Patchwork Policy: On Textiles At GST Rate

Temporary rollback of tax hike on textiles is a harbinger of challenges before the GST regime

On New Year’s Eve, nine hours before the new GST rate of 12% was to kick in for readymade garments and garments, Finance Minister Nirmala Sitharaman Announced that the scheme is closed and the current 5% rate will continue into 2022, or at least for its first quarter. The decision was taken at an emergency meeting of the GST Council, which had approved a higher tax on textiles in its last meeting in September 2021, to correct the anomaly of the inverted duty structure. While the GST rate on man-made fiber is 18% and yarn made from the same is taxed at 12%, the rate on the final fabric was 5%, apparently causing a headache for the textile producers, which the council has decided to reduce. had demanded. The move to increase that rate to 12%, as well as on footwear priced below ₹1,000 a pair, had been on the council’s agenda for over a year, but was put on hold due to the adverse effects of the COVID-19 pandemic on households. Was placed. , Explaining the reconsideration to stop the rate hike that will be effective from January 1, the finance minister indicated that the original decision had come after several negotiations, which, among other things, explored the potential impact on consumers. Nevertheless, a letter from the Finance Minister of Gujarat was received by him on 29 December, which included representations from the industry, prompted for review,

Although the rate hike was intended to help producers get easy credit for taxes paid on inputs, it is not the case as it is seen by many players in an industry that has historically been one of India’s biggest job creators. and contributes about 2% to the overall economy. , Last month, several laths in the textile industry were left idle for a day in what may be the first strike not triggered by industrial unrest in the region, which last saw weak labor union strikes in the 1980s. Was. Those protests, as well as some states’ missiles to the Center, warnings of significant factory closures and job losses, had failed to move the needle and the industry had resigned itself to the new rates.

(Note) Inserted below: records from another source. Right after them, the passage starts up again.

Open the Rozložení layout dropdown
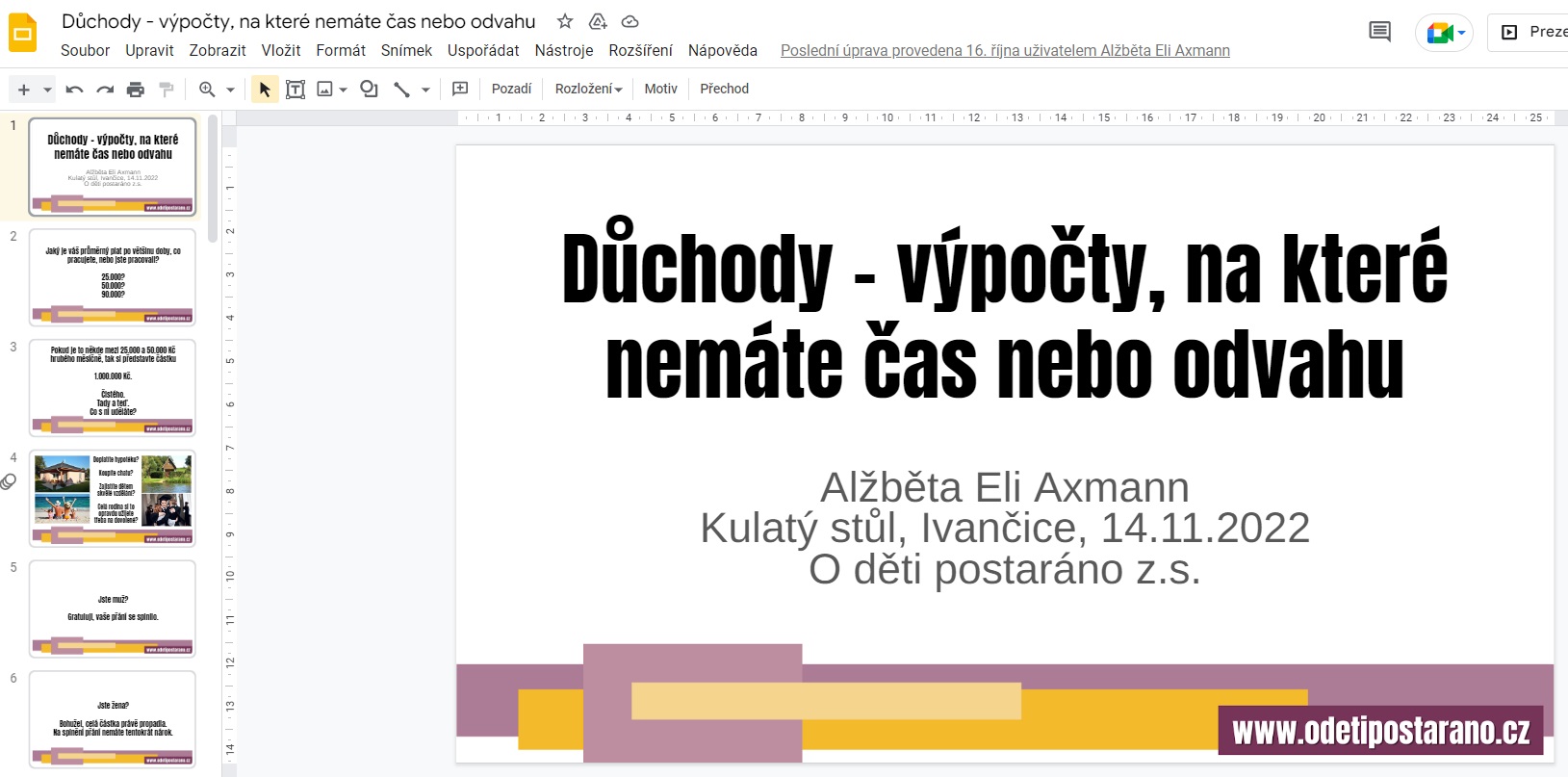Viewport: 1568px width, 777px height. (588, 89)
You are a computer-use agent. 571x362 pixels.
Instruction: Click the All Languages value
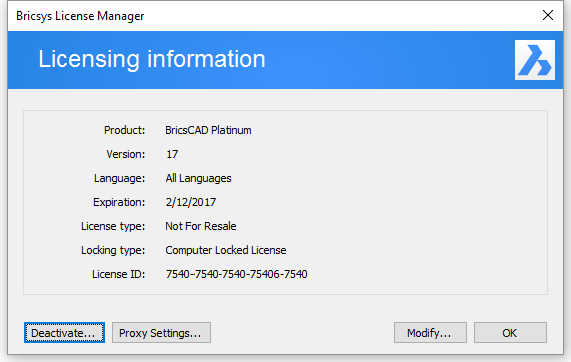[198, 178]
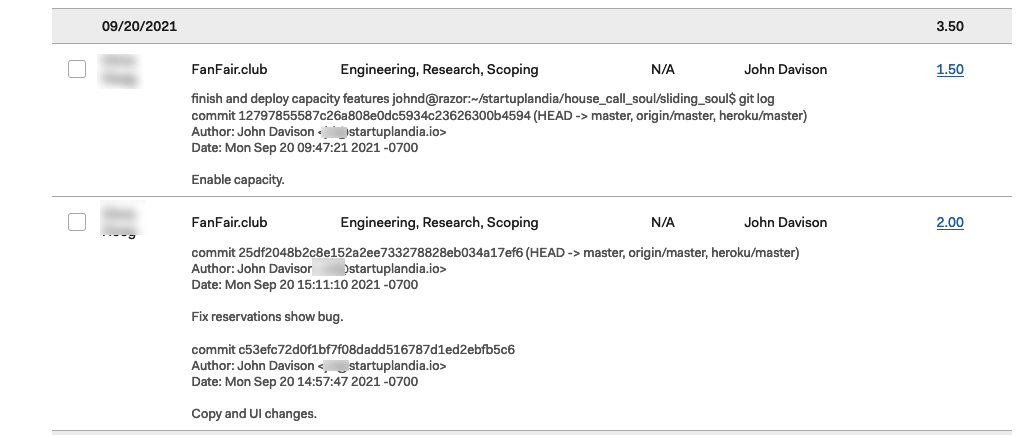Click FanFair.club in the first entry
The width and height of the screenshot is (1023, 435).
coord(229,70)
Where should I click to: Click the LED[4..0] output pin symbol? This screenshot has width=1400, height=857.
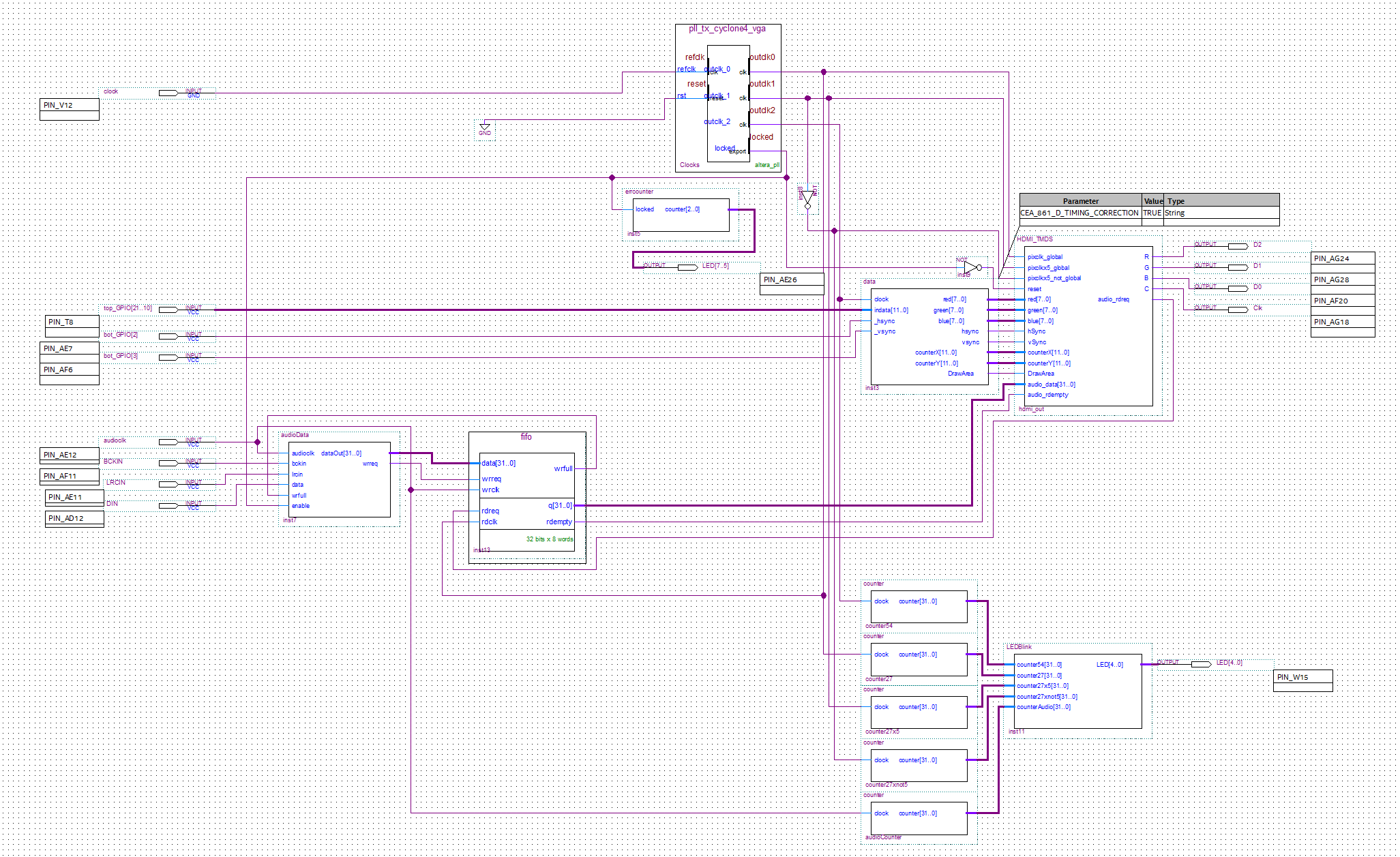click(1201, 663)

Perhaps, it was incidental that most of the state finance ministers, who are members of the council, were already expected to be in the capital for consultations on the Union Budget for 2022-23. A ministerial group already tasked with the task of rationalizing inverted duty structures across products and reviewing multiple rate slabs of the GST regime, is now entrusted with the additional task of suggesting a suitable structure for textile products; He has two more months to finalize his report. It is unlikely that these sweeping reforms will take place before the coming state assembly elections are over and this time will be used for extensive consultations with industry, consumers and states before penciling in the new rates and avoiding such diversions. can go. If India hopes to revive private investment, curriculum reform needs to be navigated more tactfully and with greater purpose.